China’s economic activity was mixed in October as consumer spending and industrial output picked up, while investment growth slowed on an ongoing property crisis that has dampened the recovery’s outlook.

Retail sales climbed 7.6% from a year earlier, the National Bureau of Statistics said Wednesday, better than estimates — though it compared to a particularly weak month in 2022 when spending contracted amid pandemic restrictions and outbreaks. Industrial production rose 4.6% from a year earlier, higher than the consensus forecast of a 4.5% increase.

Growth in fixed-asset investment slowed to 2.9% in the first 10 months of the year, weaker than the 3.1% forecast by economists. Property investment dropped 9.3% year-to-date, worsening from the period through September. The urban jobless rate was unchanged at 5%.

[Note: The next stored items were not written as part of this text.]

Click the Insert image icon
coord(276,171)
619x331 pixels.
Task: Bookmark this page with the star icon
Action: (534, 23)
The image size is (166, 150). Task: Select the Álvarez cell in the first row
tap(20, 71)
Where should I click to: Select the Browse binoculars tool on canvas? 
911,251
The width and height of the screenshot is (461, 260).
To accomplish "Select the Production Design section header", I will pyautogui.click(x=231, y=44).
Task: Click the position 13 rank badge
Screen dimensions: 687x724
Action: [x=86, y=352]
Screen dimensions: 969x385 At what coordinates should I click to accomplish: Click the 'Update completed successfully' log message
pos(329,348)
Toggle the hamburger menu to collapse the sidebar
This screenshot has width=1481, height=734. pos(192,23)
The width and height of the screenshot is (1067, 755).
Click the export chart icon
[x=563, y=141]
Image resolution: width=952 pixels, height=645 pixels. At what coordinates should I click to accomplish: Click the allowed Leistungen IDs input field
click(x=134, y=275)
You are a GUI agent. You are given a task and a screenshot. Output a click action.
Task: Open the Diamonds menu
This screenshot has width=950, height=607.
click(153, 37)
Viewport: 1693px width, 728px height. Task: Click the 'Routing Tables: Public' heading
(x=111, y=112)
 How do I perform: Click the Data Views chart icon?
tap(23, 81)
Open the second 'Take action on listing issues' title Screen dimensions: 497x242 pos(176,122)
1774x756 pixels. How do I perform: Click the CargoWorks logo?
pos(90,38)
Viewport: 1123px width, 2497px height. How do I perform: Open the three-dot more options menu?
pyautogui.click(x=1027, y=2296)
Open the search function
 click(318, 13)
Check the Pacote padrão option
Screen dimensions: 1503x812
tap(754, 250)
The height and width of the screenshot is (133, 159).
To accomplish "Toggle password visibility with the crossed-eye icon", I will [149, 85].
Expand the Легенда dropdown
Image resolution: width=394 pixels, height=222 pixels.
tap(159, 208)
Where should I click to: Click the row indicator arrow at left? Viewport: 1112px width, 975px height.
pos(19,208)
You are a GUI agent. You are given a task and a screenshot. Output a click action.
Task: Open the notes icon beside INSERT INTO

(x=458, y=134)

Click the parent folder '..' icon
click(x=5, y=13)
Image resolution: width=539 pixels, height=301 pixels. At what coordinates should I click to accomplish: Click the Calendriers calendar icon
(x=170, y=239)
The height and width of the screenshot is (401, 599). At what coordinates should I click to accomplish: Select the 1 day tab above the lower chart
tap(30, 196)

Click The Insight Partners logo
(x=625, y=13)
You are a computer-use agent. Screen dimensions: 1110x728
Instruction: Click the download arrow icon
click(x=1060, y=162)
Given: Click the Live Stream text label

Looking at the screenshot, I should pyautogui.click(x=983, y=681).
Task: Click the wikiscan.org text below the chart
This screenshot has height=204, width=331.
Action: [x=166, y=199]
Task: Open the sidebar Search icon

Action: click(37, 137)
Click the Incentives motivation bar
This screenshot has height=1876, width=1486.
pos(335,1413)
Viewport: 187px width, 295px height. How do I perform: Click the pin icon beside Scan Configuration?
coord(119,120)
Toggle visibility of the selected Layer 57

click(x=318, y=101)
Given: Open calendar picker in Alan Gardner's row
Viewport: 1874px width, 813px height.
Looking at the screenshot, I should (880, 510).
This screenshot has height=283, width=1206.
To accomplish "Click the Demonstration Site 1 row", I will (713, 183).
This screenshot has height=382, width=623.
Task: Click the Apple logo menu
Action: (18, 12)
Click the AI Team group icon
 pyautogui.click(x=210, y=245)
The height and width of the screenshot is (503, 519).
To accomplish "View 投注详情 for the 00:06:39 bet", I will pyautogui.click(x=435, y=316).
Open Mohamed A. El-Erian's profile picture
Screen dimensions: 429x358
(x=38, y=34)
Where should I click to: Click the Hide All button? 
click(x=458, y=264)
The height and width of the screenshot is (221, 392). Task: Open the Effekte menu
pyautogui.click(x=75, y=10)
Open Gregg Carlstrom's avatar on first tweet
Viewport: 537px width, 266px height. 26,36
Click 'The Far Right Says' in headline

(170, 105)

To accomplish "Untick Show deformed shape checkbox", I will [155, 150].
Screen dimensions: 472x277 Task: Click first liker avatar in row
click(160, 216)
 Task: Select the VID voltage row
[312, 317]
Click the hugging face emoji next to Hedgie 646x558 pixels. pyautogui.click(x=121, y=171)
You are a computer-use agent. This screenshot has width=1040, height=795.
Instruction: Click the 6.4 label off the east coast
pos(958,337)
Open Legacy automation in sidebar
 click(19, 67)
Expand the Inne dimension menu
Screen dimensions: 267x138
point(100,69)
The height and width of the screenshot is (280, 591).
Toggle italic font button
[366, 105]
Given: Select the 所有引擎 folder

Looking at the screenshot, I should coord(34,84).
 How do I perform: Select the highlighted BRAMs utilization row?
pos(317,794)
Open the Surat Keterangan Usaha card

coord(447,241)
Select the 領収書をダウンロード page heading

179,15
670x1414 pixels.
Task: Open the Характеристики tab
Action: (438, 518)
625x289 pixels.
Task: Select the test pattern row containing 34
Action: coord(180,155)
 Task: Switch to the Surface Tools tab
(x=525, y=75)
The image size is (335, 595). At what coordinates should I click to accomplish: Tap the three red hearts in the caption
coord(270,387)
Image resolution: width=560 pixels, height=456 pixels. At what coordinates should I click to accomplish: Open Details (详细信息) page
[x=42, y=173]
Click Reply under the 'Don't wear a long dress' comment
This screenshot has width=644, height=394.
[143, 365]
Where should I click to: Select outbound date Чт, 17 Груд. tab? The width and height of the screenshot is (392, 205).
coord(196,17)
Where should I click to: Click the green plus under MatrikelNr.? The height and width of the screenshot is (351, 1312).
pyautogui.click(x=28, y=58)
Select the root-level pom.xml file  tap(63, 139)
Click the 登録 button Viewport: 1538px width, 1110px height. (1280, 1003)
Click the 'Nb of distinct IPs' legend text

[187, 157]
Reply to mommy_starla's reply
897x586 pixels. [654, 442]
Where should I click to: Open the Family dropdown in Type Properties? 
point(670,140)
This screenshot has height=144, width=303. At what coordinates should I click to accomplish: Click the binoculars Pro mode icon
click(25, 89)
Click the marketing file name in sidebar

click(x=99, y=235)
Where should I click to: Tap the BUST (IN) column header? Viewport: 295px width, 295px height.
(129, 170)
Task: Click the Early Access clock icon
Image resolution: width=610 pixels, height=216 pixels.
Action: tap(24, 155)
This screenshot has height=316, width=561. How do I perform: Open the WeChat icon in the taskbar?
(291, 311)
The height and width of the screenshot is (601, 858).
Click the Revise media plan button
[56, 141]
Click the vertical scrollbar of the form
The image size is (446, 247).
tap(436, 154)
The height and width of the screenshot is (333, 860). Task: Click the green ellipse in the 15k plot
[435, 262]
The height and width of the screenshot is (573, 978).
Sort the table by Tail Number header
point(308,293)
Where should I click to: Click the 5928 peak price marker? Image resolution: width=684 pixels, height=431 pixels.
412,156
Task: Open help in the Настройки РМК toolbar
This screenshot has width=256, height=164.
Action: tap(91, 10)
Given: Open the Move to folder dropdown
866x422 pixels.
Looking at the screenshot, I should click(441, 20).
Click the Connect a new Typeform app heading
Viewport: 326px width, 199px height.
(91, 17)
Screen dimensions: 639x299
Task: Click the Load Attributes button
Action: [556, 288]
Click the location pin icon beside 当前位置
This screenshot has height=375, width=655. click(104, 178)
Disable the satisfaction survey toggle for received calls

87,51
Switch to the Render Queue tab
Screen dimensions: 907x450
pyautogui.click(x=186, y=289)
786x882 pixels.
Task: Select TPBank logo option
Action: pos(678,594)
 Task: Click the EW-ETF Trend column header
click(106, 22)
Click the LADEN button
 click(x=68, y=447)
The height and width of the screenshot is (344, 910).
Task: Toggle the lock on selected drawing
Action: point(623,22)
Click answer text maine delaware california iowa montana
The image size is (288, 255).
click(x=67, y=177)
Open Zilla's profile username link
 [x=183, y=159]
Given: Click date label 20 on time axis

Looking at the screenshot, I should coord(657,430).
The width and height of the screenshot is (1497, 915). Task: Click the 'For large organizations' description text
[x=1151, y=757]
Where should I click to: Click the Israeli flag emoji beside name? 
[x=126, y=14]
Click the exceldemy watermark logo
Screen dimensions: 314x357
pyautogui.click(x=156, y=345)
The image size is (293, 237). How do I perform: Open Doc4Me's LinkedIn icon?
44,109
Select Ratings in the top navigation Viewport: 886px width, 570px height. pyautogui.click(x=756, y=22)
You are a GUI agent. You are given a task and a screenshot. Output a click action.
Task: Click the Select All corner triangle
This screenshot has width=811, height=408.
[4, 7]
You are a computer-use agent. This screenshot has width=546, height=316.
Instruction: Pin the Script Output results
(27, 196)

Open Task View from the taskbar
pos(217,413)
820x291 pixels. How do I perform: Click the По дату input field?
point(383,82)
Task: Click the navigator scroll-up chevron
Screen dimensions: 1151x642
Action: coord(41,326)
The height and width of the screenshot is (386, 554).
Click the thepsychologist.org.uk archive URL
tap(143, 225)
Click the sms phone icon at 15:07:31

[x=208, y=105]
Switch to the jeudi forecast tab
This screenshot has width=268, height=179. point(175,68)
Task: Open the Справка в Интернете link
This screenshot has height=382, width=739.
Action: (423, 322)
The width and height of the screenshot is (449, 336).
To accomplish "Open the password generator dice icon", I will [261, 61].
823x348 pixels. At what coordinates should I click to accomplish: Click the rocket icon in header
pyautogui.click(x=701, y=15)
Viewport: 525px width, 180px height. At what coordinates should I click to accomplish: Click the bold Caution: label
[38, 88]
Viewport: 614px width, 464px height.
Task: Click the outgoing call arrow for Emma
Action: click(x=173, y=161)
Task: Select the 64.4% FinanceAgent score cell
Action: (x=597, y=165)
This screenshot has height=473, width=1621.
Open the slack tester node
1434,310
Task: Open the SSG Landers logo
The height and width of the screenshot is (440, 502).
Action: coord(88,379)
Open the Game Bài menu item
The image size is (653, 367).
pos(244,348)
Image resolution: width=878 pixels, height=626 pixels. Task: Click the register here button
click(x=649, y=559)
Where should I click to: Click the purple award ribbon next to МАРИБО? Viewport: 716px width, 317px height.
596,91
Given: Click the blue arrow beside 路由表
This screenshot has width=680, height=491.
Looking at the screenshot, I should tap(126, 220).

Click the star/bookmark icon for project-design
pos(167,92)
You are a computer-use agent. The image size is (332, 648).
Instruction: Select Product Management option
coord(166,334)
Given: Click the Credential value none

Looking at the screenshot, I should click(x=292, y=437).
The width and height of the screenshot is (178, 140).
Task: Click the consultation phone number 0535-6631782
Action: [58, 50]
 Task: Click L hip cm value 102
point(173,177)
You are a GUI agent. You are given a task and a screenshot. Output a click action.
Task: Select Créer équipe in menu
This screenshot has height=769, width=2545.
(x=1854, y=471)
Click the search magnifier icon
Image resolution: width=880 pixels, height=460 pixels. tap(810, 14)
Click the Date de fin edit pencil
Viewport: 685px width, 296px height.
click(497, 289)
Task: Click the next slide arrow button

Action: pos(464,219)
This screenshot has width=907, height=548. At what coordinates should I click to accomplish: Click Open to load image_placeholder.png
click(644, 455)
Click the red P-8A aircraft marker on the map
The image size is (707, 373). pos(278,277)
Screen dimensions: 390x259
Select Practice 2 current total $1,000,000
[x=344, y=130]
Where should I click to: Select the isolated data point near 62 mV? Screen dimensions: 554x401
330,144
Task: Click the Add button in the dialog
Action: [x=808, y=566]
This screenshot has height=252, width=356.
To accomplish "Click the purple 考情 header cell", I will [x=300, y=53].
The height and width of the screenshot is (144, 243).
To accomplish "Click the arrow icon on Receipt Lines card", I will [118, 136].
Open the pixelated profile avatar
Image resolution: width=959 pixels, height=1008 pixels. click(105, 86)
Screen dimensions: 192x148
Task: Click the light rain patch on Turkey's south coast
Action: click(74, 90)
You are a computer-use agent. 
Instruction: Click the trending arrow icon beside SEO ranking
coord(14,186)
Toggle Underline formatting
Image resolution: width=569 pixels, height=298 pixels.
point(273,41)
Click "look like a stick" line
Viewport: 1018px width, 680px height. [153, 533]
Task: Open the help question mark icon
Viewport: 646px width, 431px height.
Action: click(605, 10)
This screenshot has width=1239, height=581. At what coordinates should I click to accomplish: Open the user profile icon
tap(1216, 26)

While the economy outperformed expectations in the July-to-September period, recent indicators have pointed to weakening momentum and demand as the final quarter kicked off. Official and private surveys showed factory activity contracting and growth in services moderating. A drop in exports worsened, consumer prices dipped back into deflation and borrowing by households and companies was muted.

Policymakers are taking steps to add stimulus to help the economy, including via an unconventional mid-year budget revision and the approval of 1 trillion yuan worth of sovereign bonds for infrastructure investment last month. The People’s Bank of China injected the most cash since 2016 through its medium-term lending facility on Wednesday to support funding for growth.

Beijing is also planning to provide at least 1 trillion yuan ($137 billion) of low-cost financing to the nation’s urban village renovation and affordable housing programs to help the property market, Bloomberg News reported.

Economic growth is still widely expected to comfortably meet an official growth target of around 5% for 2023. Year-on-year growth in the October-to-December period will likely be helped by comparisons to 2022, when the country experienced widespread Covid outbreaks and was still unwinding pandemic restrictions.

Markets are turning the focus, though, to the economy’s real momentum and longer-term perspectives amid growing challenges from a persistent property crisis, aging population and low business growth.